As of 2023, 3,171,559 cars were registered in Queensland[1]. While newer motor vehicles are driving on the roads with improved safety features, it is unfortunate to say that with so many vehicles on our roads the likelihood of being in a motor vehicle accident increases.
A motor vehicle accident can have a wide-reaching definition, as it can be any sort of accident that involves a motor vehicle. The more common interpretation is considered to be where two or more vehicles collide (have a collision).
When a motor vehicle accident takes place, usually both vehicles will have a form of insurance. Sometimes there is confusion as to what level of insurance each party holds and what that might mean for the at-fault or not at-fault driver.
There are three forms of insurance road users will know about:
Compulsory Third Party
Third Party
Comprehensive
In Queensland, Compulsory Third Party (CTP) is part of all vehicle registration, which is a legislated scheme to ensure that all road users have access to personal injury cover. As this article focuses on property damage, there is no need for a further discussion on CTP.

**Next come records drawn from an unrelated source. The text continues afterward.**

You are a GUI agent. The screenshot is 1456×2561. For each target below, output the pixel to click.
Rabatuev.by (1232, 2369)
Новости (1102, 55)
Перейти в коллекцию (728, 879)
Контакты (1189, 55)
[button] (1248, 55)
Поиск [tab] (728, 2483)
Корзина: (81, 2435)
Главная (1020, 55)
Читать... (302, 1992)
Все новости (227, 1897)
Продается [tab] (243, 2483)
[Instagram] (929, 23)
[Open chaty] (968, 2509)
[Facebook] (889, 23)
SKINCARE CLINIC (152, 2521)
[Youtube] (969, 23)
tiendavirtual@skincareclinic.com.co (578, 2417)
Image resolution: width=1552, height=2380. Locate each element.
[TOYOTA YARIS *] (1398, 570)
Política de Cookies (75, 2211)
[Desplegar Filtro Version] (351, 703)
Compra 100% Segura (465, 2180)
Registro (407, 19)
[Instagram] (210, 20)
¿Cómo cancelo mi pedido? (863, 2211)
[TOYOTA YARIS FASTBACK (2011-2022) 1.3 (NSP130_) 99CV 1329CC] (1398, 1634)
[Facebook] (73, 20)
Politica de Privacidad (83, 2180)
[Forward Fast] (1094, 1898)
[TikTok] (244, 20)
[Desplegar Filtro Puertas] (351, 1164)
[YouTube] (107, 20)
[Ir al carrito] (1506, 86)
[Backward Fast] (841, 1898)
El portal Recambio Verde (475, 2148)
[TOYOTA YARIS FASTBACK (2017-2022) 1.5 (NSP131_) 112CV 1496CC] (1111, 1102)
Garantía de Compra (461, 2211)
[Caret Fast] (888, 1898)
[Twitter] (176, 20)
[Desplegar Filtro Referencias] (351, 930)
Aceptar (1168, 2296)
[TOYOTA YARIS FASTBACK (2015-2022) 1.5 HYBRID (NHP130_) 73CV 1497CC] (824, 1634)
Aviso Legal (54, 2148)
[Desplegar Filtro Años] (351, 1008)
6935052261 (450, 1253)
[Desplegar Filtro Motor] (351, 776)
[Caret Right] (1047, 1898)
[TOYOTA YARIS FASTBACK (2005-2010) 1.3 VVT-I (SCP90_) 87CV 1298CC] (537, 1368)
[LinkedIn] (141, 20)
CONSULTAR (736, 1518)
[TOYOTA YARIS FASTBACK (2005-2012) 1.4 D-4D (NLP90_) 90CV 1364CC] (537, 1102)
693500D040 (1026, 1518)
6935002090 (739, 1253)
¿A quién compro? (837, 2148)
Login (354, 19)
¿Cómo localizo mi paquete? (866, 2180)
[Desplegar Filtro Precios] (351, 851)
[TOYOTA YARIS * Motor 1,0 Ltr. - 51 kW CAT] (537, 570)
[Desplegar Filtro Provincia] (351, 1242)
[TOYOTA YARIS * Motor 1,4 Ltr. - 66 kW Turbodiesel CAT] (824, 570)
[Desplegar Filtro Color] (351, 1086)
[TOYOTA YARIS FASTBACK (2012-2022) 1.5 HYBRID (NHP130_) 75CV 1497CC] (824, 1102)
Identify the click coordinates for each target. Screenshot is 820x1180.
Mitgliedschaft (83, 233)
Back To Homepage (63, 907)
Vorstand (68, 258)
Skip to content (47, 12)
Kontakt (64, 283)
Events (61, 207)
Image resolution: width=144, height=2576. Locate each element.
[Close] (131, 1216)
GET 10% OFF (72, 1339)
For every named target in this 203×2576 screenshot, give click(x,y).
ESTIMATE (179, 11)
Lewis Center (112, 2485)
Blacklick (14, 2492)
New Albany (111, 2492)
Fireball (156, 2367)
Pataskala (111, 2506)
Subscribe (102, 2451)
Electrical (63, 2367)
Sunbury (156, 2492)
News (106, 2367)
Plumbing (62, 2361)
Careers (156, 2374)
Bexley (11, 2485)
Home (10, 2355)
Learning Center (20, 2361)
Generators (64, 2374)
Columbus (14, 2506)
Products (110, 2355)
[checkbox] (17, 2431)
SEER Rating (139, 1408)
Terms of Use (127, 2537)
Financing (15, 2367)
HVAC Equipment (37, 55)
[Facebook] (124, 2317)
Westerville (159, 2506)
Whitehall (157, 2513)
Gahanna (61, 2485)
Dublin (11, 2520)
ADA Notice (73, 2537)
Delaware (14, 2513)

Third party (TP) insurance means that you have insurance to cover the costs of damage caused to another person’s vehicle, but will not cover your own. Sometimes TP insurance is confused with CTP, however it is important to remember that TP insurance relates only to property damage and is cover for damage you cause to another person’s vehicle.
Comprehensive insurance provides insurance cover for damage to another person’s vehicle and covers your vehicle for any damage as a result. Considered the ‘gold standard’ or ‘fully insured,’ comprehensive cover means that should you be in an accident that is either your fault or not, you can claim with your own insurer.
Please observe the following example:
Vehicle A and B both have comprehensive insurance.
Vehicle A is stationary and Vehicle B is travelling behind Vehicle A.
Vehicle B does not brake in time and nudges (collides) with the back of Vehicle A causing a dent.
In this very simple scenario, the owner of Vehicle A has 2 general options before them: they can make a claim with their own insurer or they are able to claim under Vehicle B’s policy.
For the simplicity of this scenario you may wonder why insurance lawyers would need to be involved, as it would be clear to anyone that Vehicle B is at-fault.
To add further context to the example:
Vehicle A is an older European model vehicle.
The back of Vehicle A is also painted in a special red colour.
Insurance companies will communicate with one another after a collision and determine first liability (who was at fault) and will then determine the quantum (amount of damages).
For this example the insurer of Vehicle A sends a bill to the insurer of Vehicle B for $5,000.00 for repairs. But the insurer of Vehicle B has assessed the repairs and believes that the cost should be $2,000.00.
Unfortunately both insurers are unable to come to an agreement and they instruct their lawyers to get involved.
Lawyer A will file a claim for the $5,000.00 and Lawyer B will file a defence to the claim.
The roles of these two lawyers now are to advocate for not only their respective insurer clients but also the owners/drivers of Vehicle A and Vehicle B.
These lawyers will carry the burden of evaluating all the evidence on hand and considering the viable options for each of their clients to reach a fair and just resolution.
For the purposes of our example, both lawyers negotiate and come to a resolution that $4,000.00 was an acceptable amount and the matter resolves.
The role of insurance lawyers, even in what appears to be such a simple scenario is crucial: they play a critical part to the evaluation and analysis of the issues at hand and work together to negotiate a reasonable outcome.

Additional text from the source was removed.